August 23, 2023
Julia Sable, Acting Associate Director, HCi3
In 2022, the Halifax Climate Investment, Innovation and Impact Fund (HCi3) provided funding to a unique community partnership working to diversify and strengthen the green workforce in Nova Scotia. This pilot project, delivered together by One North End (O.N.E.) Community Economic Development Society and the ReCover Initiative, was designed to enable green career opportunities for African Nova Scotians while responding to emerging workforce needs in the building retrofit industry.
O.N.E. and ReCover’s collaboration takes aim at two intersecting challenges. The first is a systemic employment gap facing the African Nova Scotian community, where members are four times more likely to be unemployed relative to the provincial average.
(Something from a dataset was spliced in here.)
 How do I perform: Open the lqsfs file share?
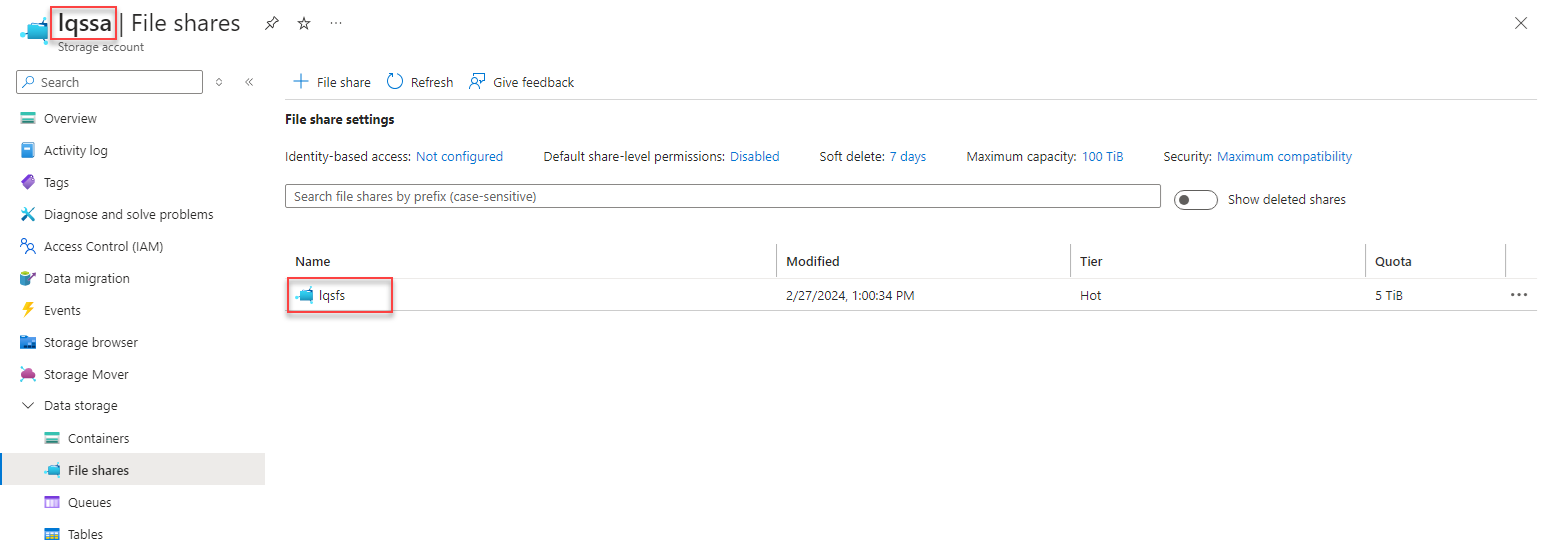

The second is the need to quickly scale up the local workforce to meet Halifax’s target of conducting deep energy retrofits on all buildings by 2040.
Learning by doing at a community centre retrofit project
The Deep Retrofit Training and Capacity Building for African Nova Scotians Program paired African Nova Scotians with industry professionals working on the deep energy retrofit of a community centre in Halifax. ReCover is completing a front-end engineering design study for the Harrietsfield-Williamswood Community Centre to achieve a minimum 75% reduction in energy use.
The approach includes the installation of customized prefabricated panels as a new “skin” around the building exterior and upgraded internal mechanical systems, using materials that reduce embodied carbon. The upgrades are minimally disruptive for occupants and use a total cost of building ownership analysis, which includes utilities, mortgage payments, interest, property tax, carbon tax, inflation, insurance, conversion to non-fossil fuels, maintenance and component replacement, to find the best business case. This Halifax retrofit project will serve as a proof-of-concept initiative with the aim of scaling the approach across Canada.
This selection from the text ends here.